Extremely cold climates are full of life. What kind of adaptations do polar animals have to allow them to thrive in these environments? Learn about one survival tool with this experiment!
YOU WILL NEED
- large plastic bags (we used one-quart bags)
- shortening (the solid white kind in the can, not the liquid oil)
- foam packing peanuts or broken up foam cups
- cotton balls, feathers, or other natural materials
- duct tape
- nitrile gloves (like a doctor or dentist uses)
- bucket of icy water
Assemble a blubber glove by filling a plastic bag three-quarters full with shortening.
Put on your nitrile gloves and insert your hands in two plastic bags: one filled with the shortening and the other empty. Zip the bags as closed as possible and then get someone to help you tape the bags closed around your wrists.
Place your covered hands in the icy water for as long as you can stand. Which hand stays warmer?

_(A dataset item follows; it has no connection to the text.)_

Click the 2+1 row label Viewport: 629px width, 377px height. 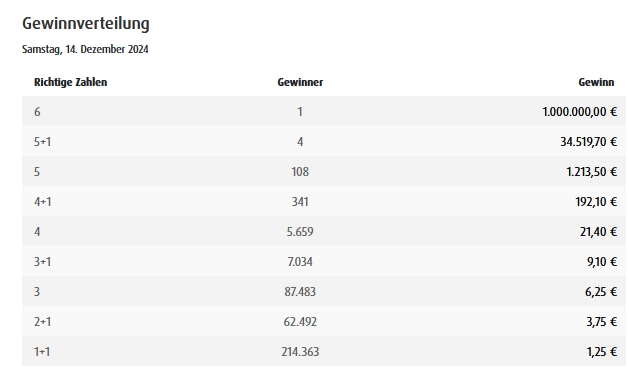43,322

Repeat the experiment with different insulating materials, like the packing peanuts, cotton balls, and feathers. Which material keeps your hand the warmest?
WHAT TO EXPECT
Some of the materials placed in the bag around the subject’s hand will prevent cold from reaching her hand better than others.
WHAT'S GOING ON
Fat—even a vegetable-based fat like shortening—insulates animals from cold. So the shortening provides a decent substitute for blubber, the layer of fat that seals, whales, walrus, polar bears, and other marine animals in polar climates have under their skin.
Other materials, such as foam, keep drinks warm because they don’t conduct heat, so the heat doesn’t escape through the sides and bottom of the cup.
By the way, the bucket full of icy water is similar to the temperature and texture of the water around ice floes—where animals like seals and whales tend to live.